Mayor Rahm Emanuel with police Superintendent Eddie Johnson, left, on March 28, 2016. (File photo) Credit: Photo by Stacey Rupolo

As Chicago police Superintendent Eddie Johnson moved to fire five officers who were involved in the fatal shooting of Laquan McDonald, the Police Department quietly refused this week to release the report by the city inspector general that influenced Johnson’s decision.

The Police Department cited a state law that exempts inspectors general investigatory reports from Illinois’ Freedom of Information Act. The city inspector general’s office also would not release the document, which The Chicago Reporter requested, stating that an ordinance prohibits the office from disclosing the reports.

At issue, given the FOIA exemption, is whether the inspector general’s office is the best place for a new police oversight agency proposed by Mayor Rahm Emanuel on Tuesday.

The mayor’s plan would replace the widely criticized Independent Police Review Authority and create a new agency led by a deputy inspector general of public safety who would oversee the police disciplinary structure.
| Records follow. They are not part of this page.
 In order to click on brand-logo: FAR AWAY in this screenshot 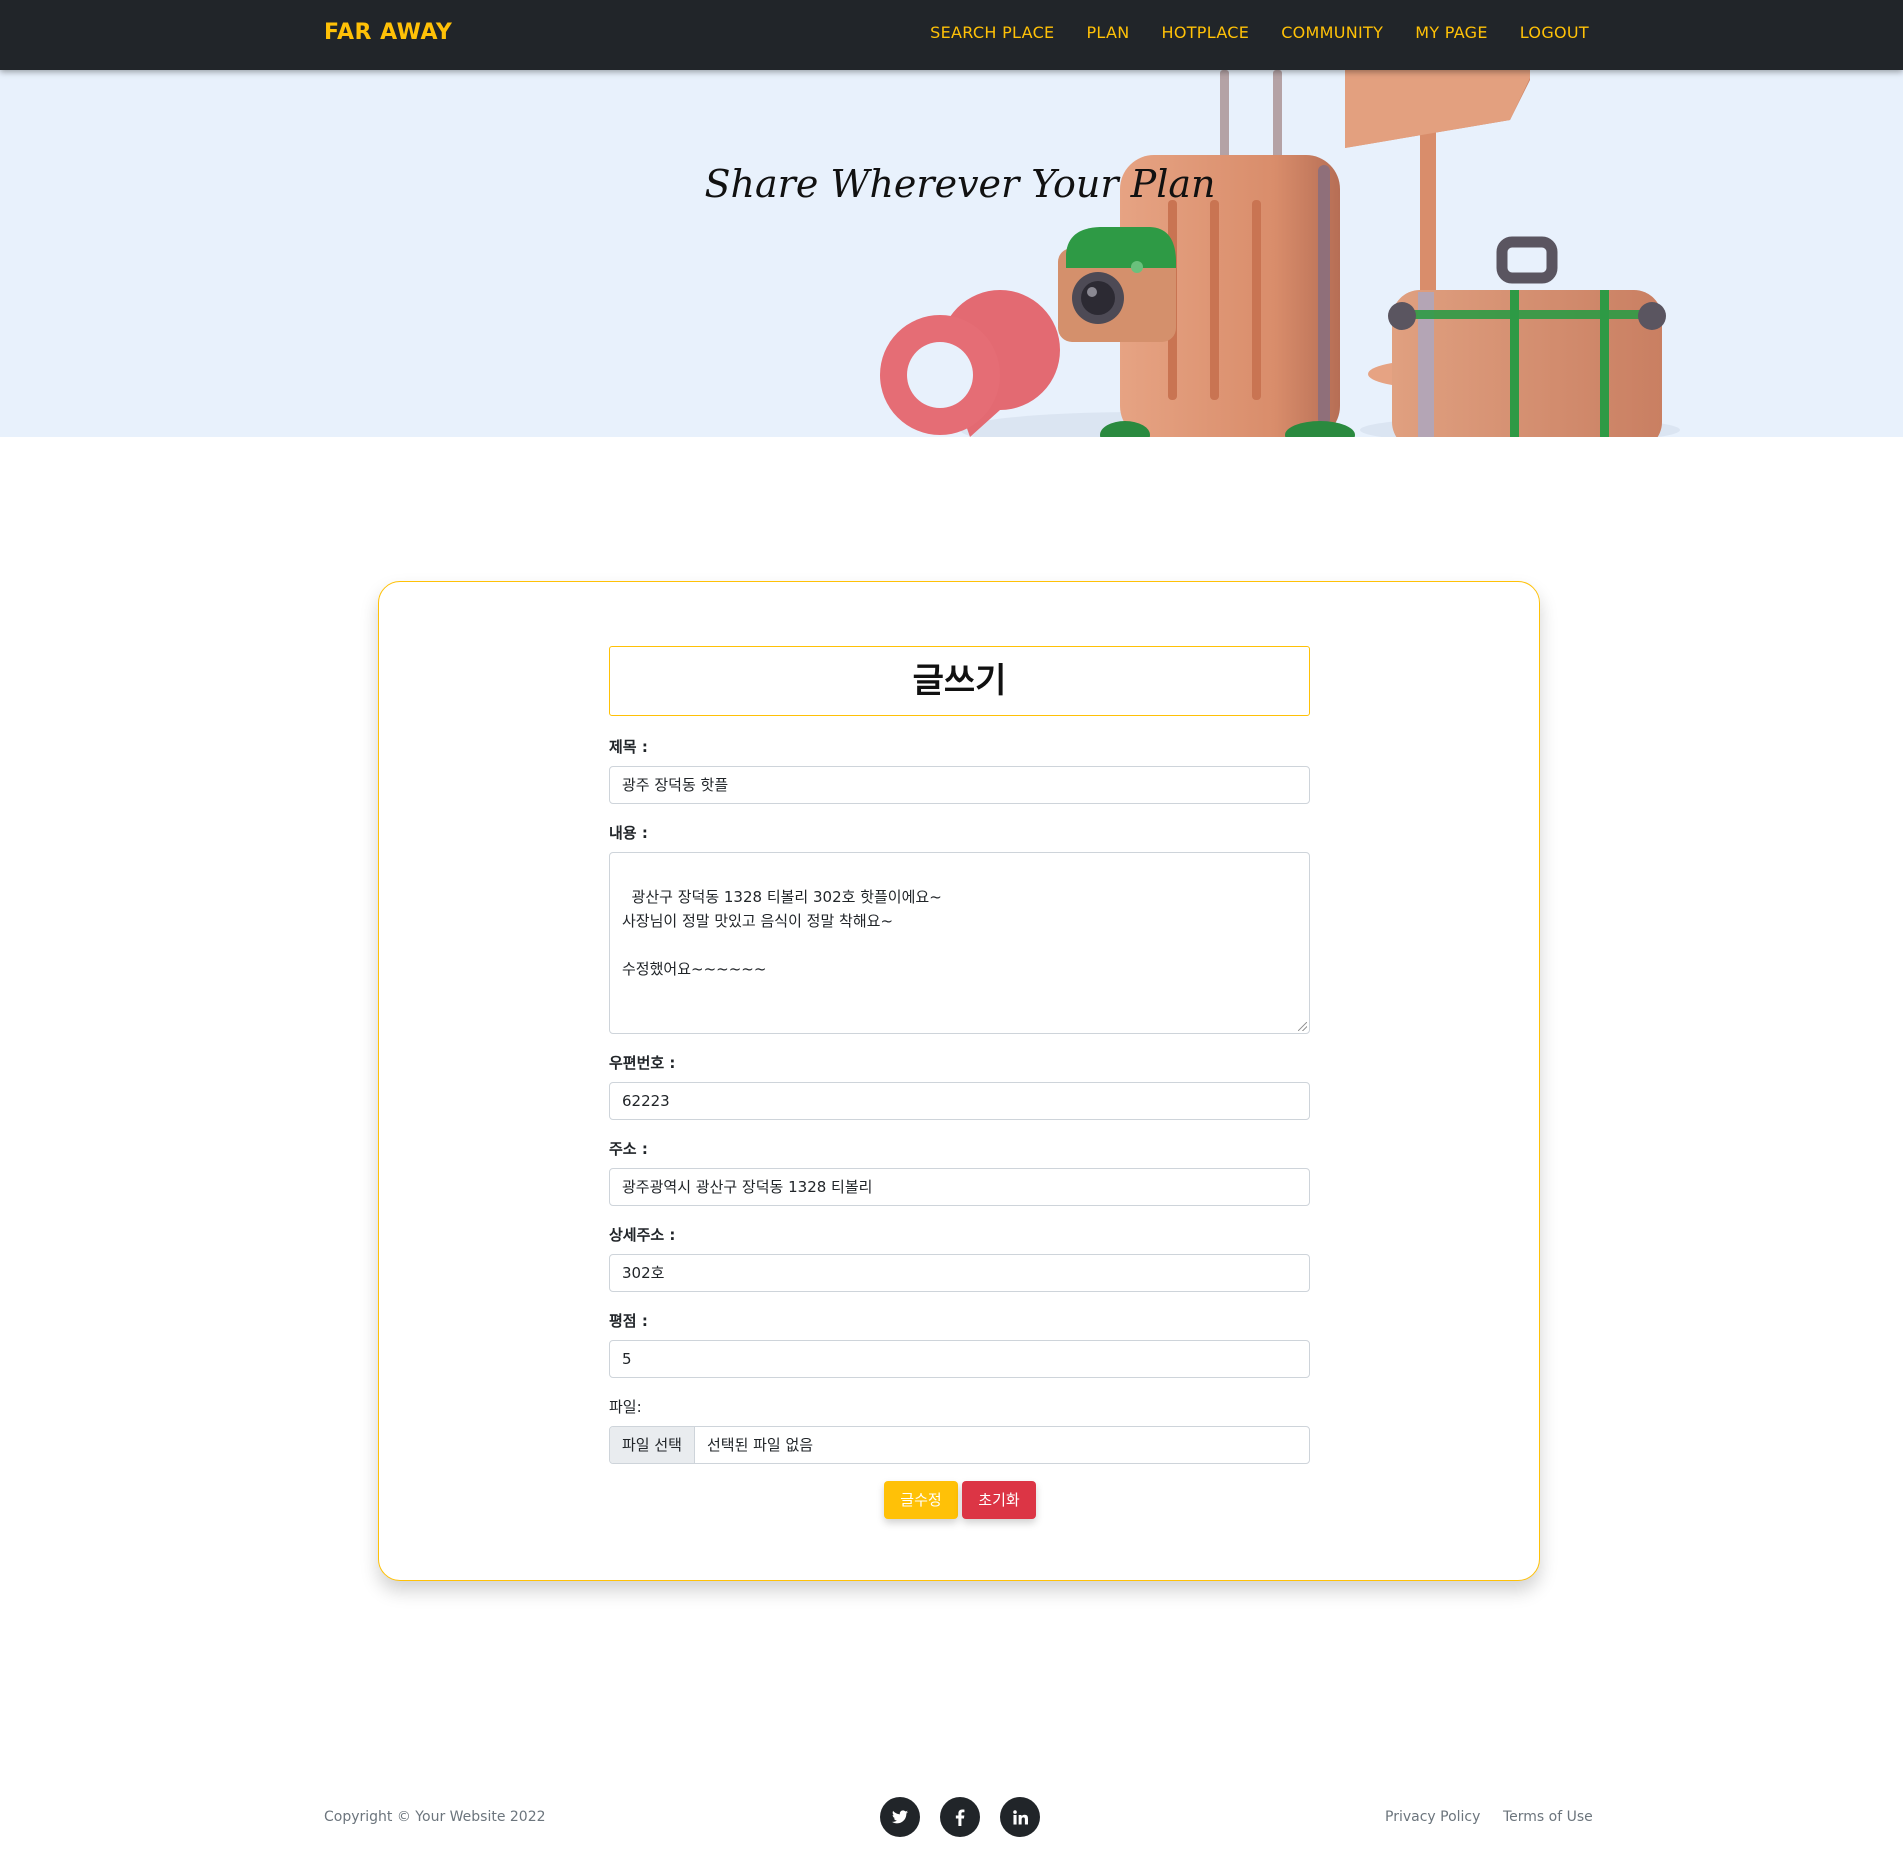, I will do `click(388, 32)`.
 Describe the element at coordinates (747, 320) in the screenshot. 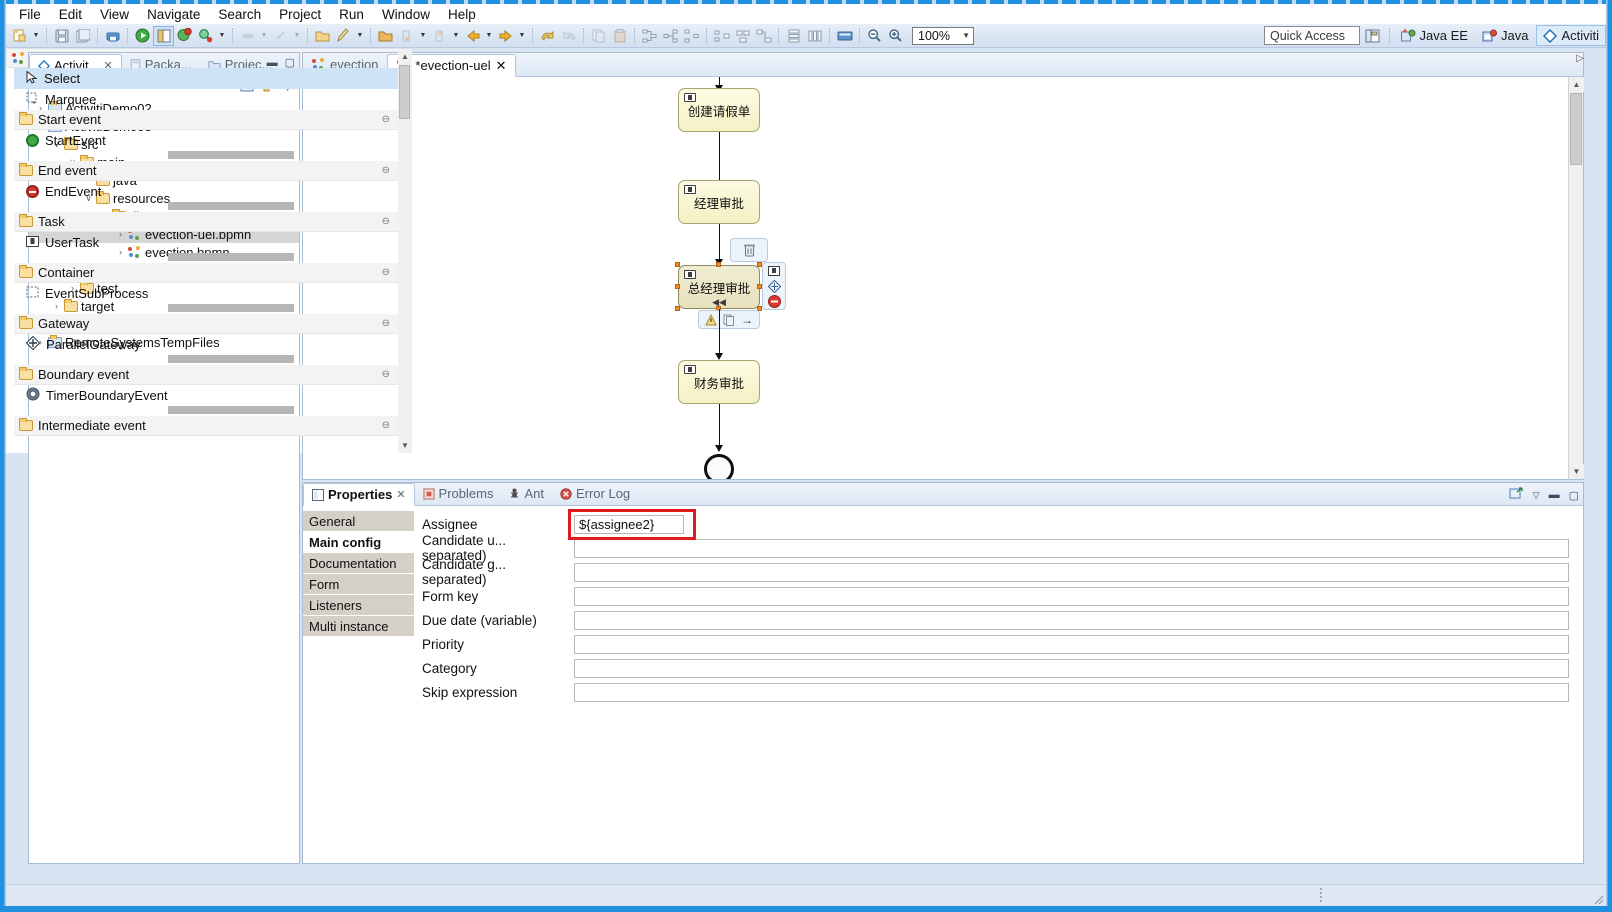

I see `create-flow-icon: →` at that location.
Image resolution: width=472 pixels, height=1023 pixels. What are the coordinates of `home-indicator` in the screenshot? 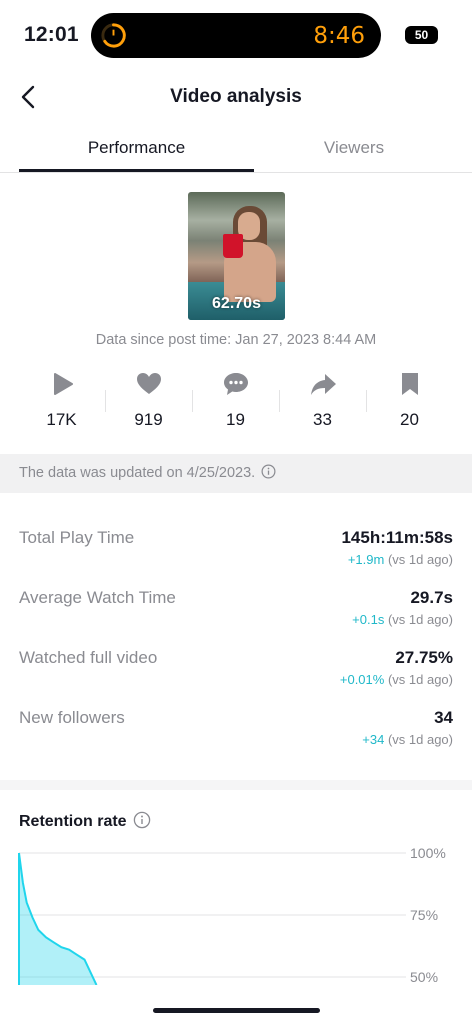 It's located at (236, 1010).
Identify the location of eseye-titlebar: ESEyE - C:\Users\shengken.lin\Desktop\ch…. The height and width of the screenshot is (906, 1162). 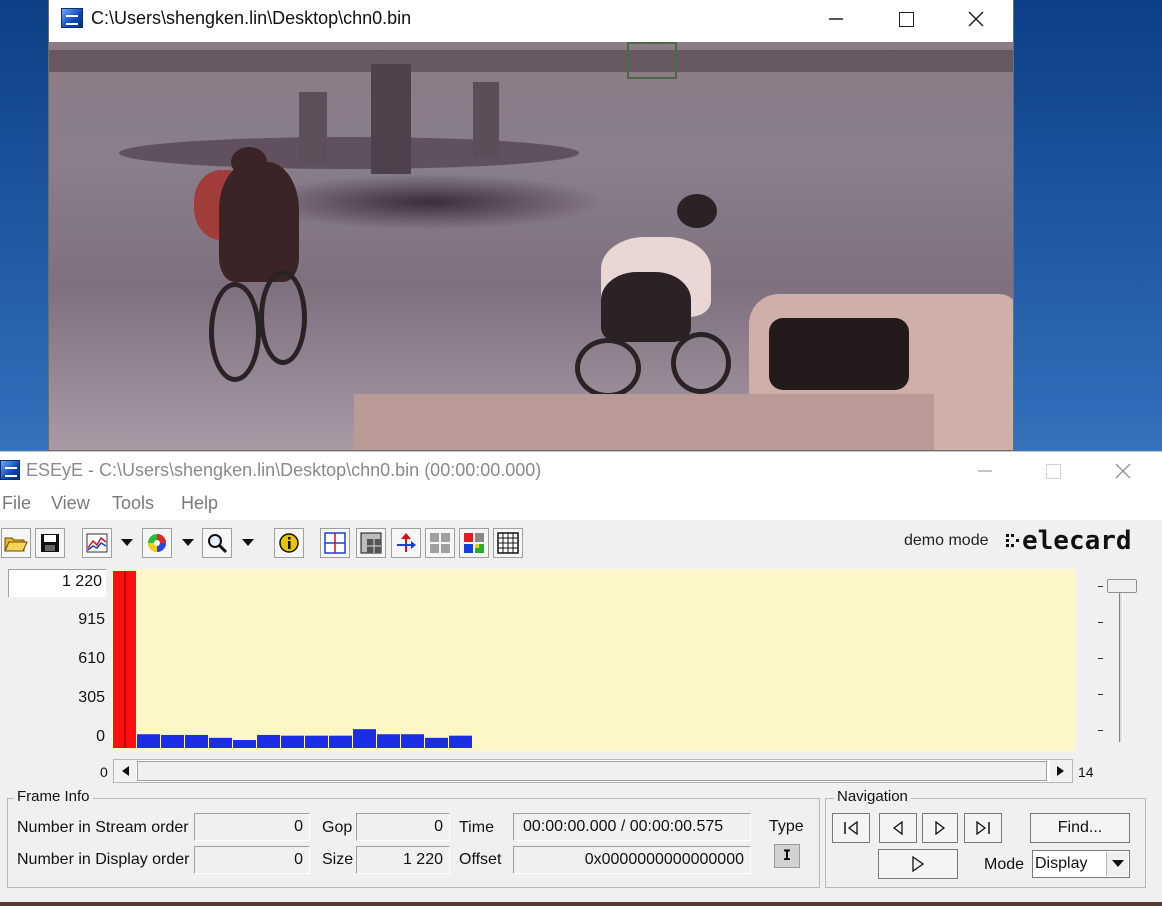
(581, 471).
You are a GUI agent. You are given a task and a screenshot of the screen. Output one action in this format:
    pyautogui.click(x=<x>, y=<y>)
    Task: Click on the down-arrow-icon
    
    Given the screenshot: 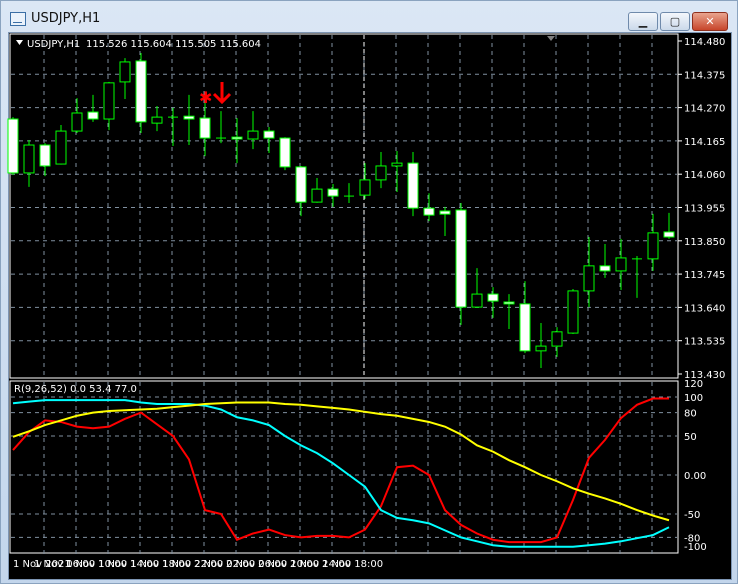 What is the action you would take?
    pyautogui.click(x=222, y=94)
The deputy would be empowered to audit the new police oversight agency and also to revisit investigations into specific allegations of misconduct – similar to the investigation into the McDonald shooting.

But under the law and the ordinance, documents created in the course of those audits and investigations by the office could remain hidden from the public.

That’s a problem, according to advocates for police accountability.

“It is difficult to assess the quality and the integrity of the work of the agency without being able to have a view into the basis for its conclusions,” said Craig Futterman, director of the University of Chicago Law School’s Civil Rights and Police Accountability Project, who has written a competing police oversight ordinance.

Katie Hill, a senior policy analyst for the mayor’s office, said the city’s hands are tied by the state law.

Under the mayor’s proposal, the deputy inspector general for public safety would also have the ability to audit Police Department policies and analyze trends in police complaints, lawsuits and discipline. The inspector would provide public reports on its audits, including a description of the scope of the review, the findings and conclusions, recommendations to the department and the department’s response.

Matt Topic, a lawyer for Loevy & Loevy who filed the lawsuit that forced the release of the McDonald video, said public access to the inspector general’s work is important.

“In concept, it’s probably better to have an inspector general who is a little more independent,” said Topic. “But if the result of that is going to be that you’re never going to be able to get those documents—even after the investigation is complete—that would be a pretty significant problem.”

Sharon Fairley, the chief administrator of IPRA, referred the McDonald shooting investigation to the inspector general’s office in the wake of the court-ordered release of dash cam video of the shooting of the African-American teenager last year. Ordinarily, IPRA would have investigated the case.

The McDonald shooting isn’t the first high-profile police misconduct case the inspector general has investigated. In the first quarter of this year, the office completed a five-year investigation into the botched police investigation into the death of David Koschman who died in 2004 after being punched by a nephew of former Mayor Richard M. Daley. In that case, as in the McDonald case, the inspector general recommended discipline for officers involved, but the investigatory report was not released.

Mia Sissac, a spokeswoman for IPRA, said Fairley sticks by her decision to refer the McDonald investigation to the inspector general’s office. It was the only agency with the capacity to conduct the investigation that was “unsullied” by the previous handling of the McDonald case, she said.

“We had to make sure that the public had trust in the process,” she said.

Now that the process is over, Futterman said, the inspector general should release its investigatory record, just as IPRA would have done had it conducted the investigation.

“Something that is public and publicly available (if investigated) under IPRA … shouldn’t magically go dark because they decide to refer it and have someone else, in this case the inspector general, do the investigation,” he said. “That’s wholly unjustified.”